About this exercise: Extract the records in full, leaving every picture out.

Saved entries:

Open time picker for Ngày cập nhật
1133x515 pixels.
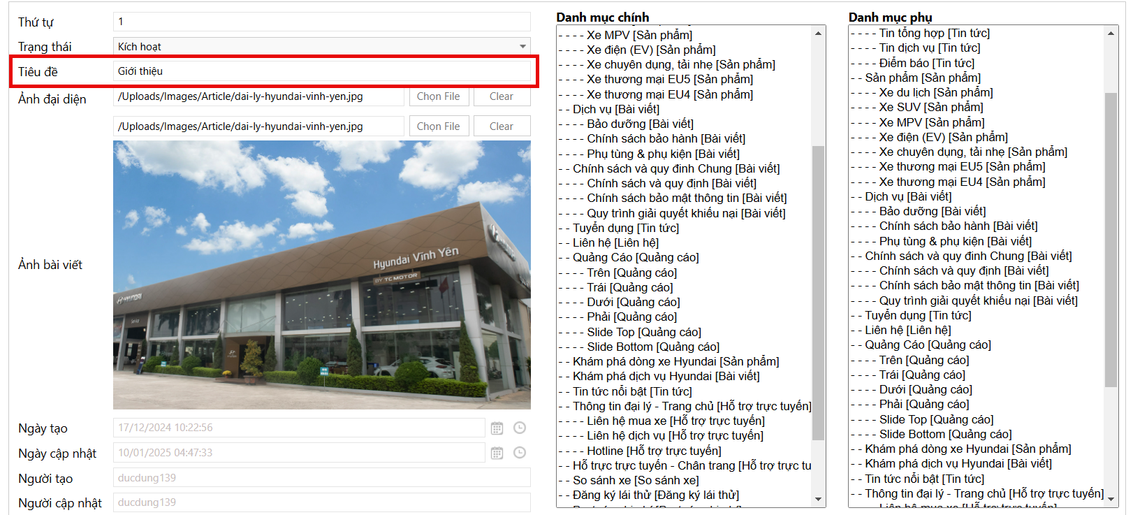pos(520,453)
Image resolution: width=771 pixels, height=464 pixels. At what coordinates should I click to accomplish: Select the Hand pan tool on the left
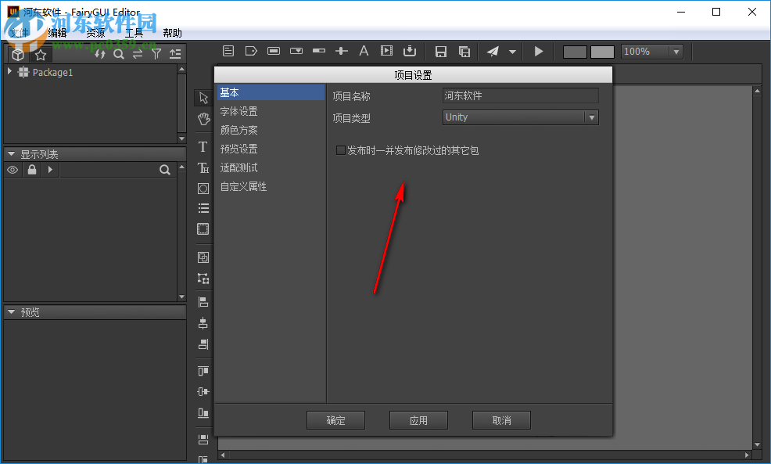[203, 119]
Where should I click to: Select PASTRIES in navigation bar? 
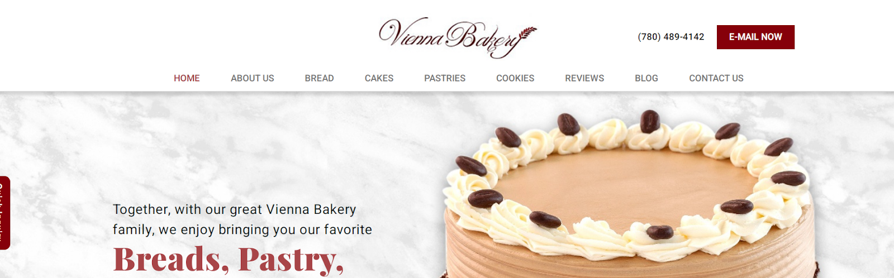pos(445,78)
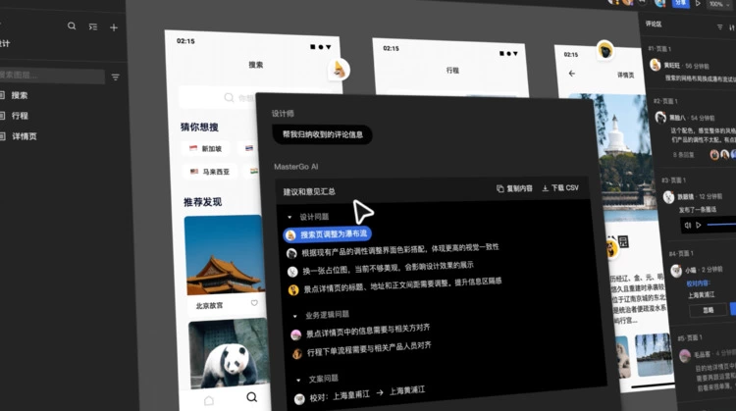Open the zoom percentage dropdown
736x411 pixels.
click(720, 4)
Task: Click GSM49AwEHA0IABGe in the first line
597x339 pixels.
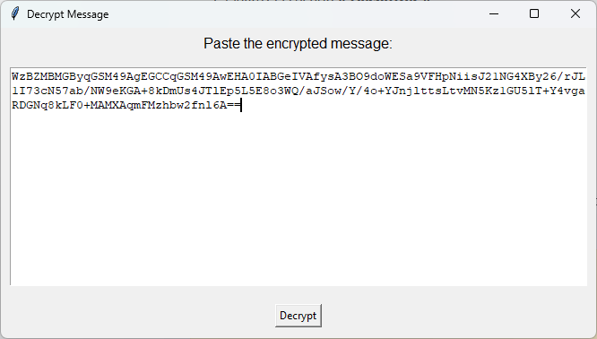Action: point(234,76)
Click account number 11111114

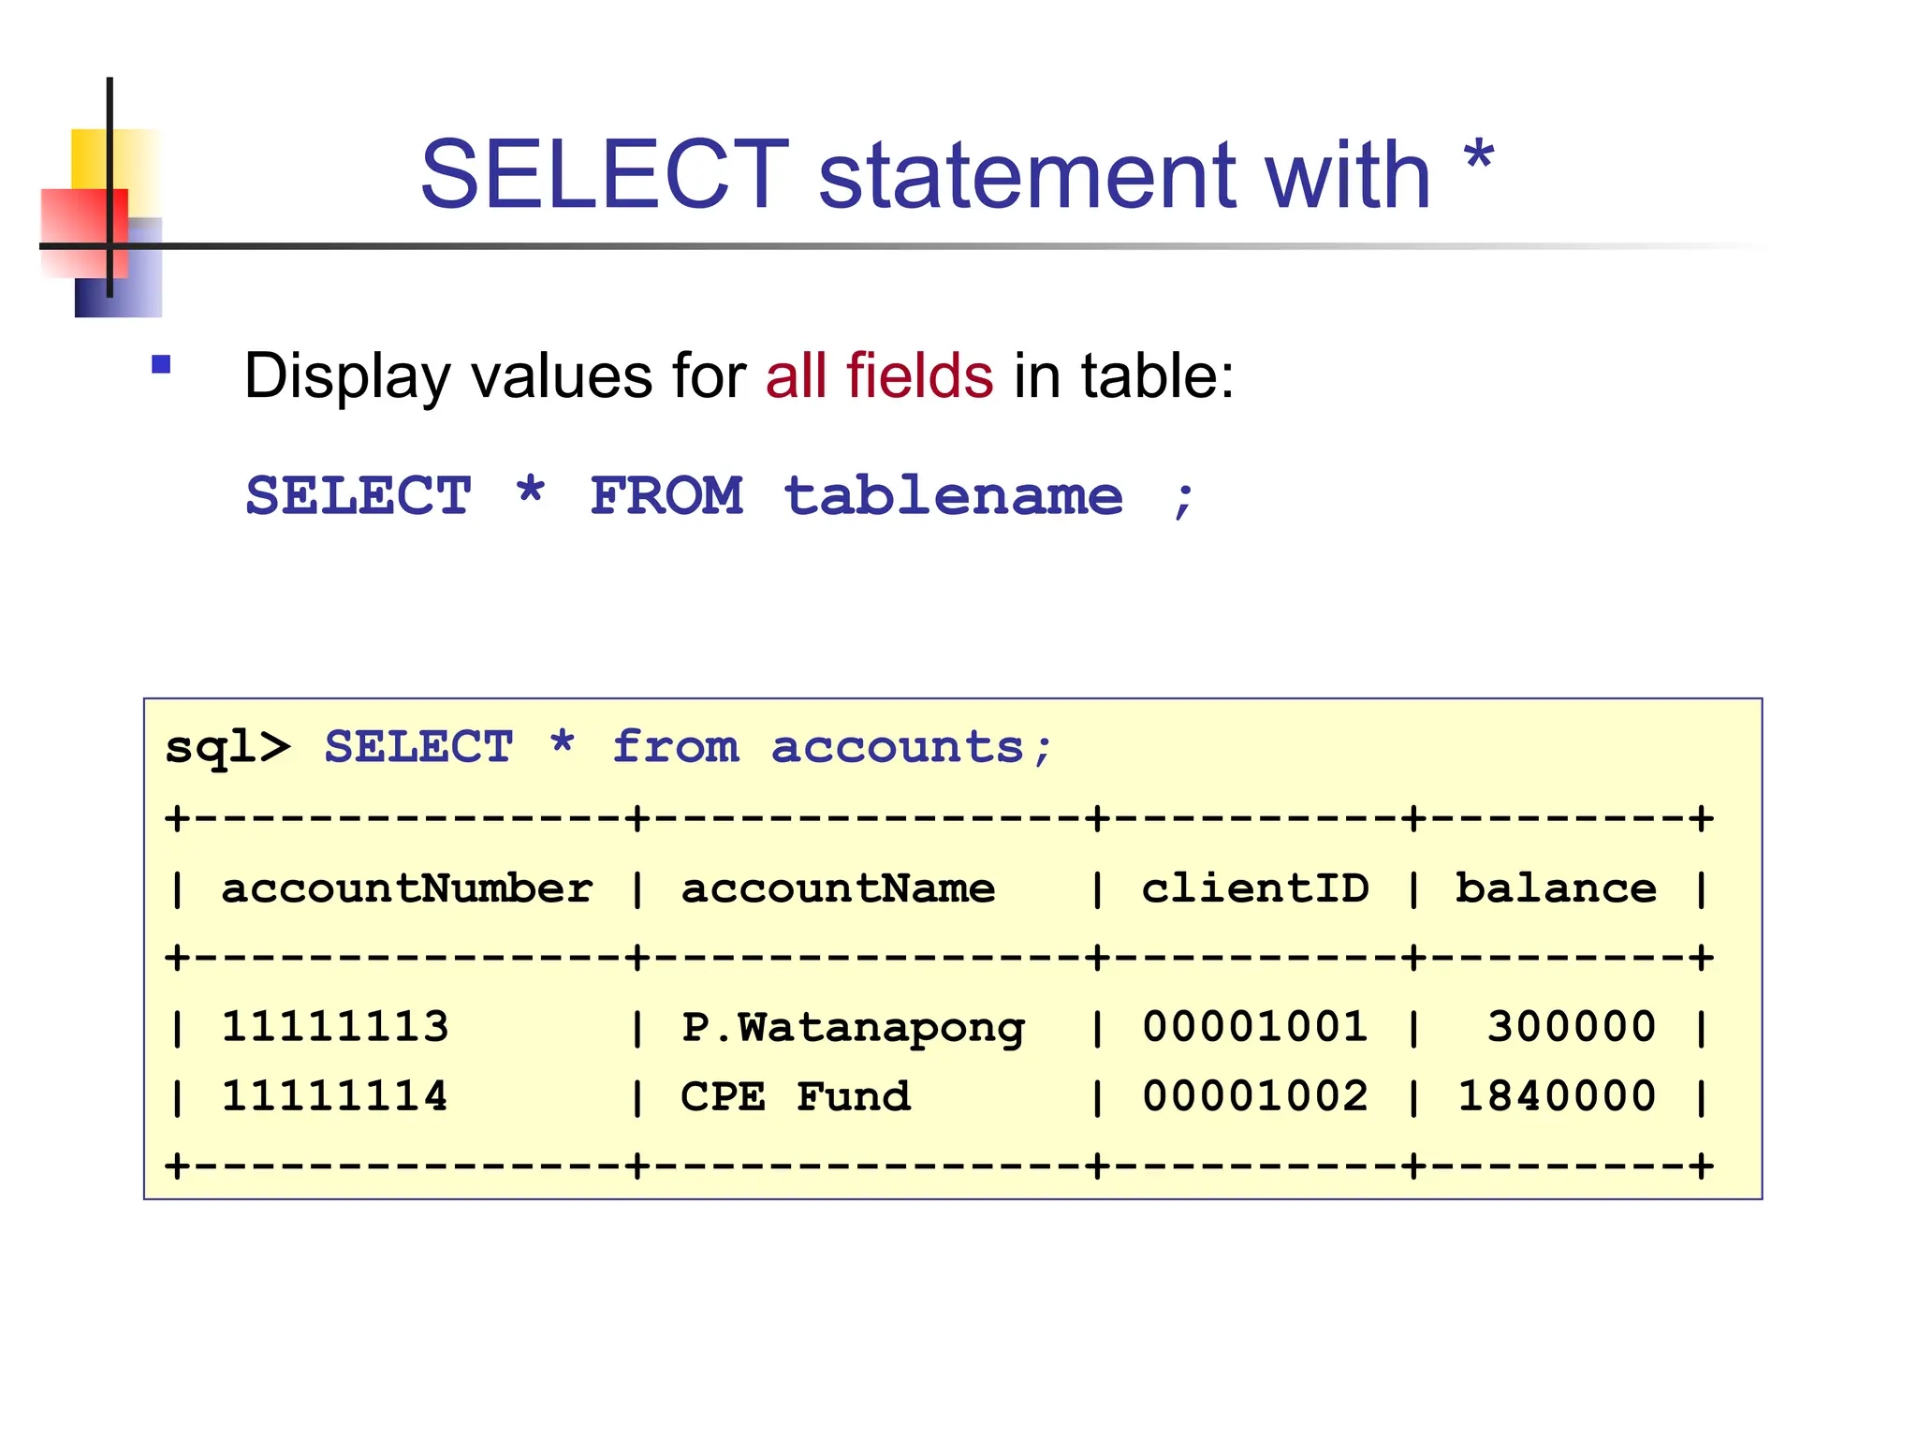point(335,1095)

Result for this exercise:
Open time picker for Ngày cập nhật
1133x515 pixels.
pos(520,453)
Image resolution: width=771 pixels, height=464 pixels. At what coordinates should I click to accomplish: Select the Hand pan tool on the left
[203, 119]
Where should I click to: Select PASTRIES in navigation bar? 
pos(445,78)
Open the zoom percentage dropdown
736x411 pixels.
click(720, 4)
Task: Click GSM49AwEHA0IABGe in the first line
597x339 pixels.
Action: point(234,76)
Click account number 11111114

point(335,1095)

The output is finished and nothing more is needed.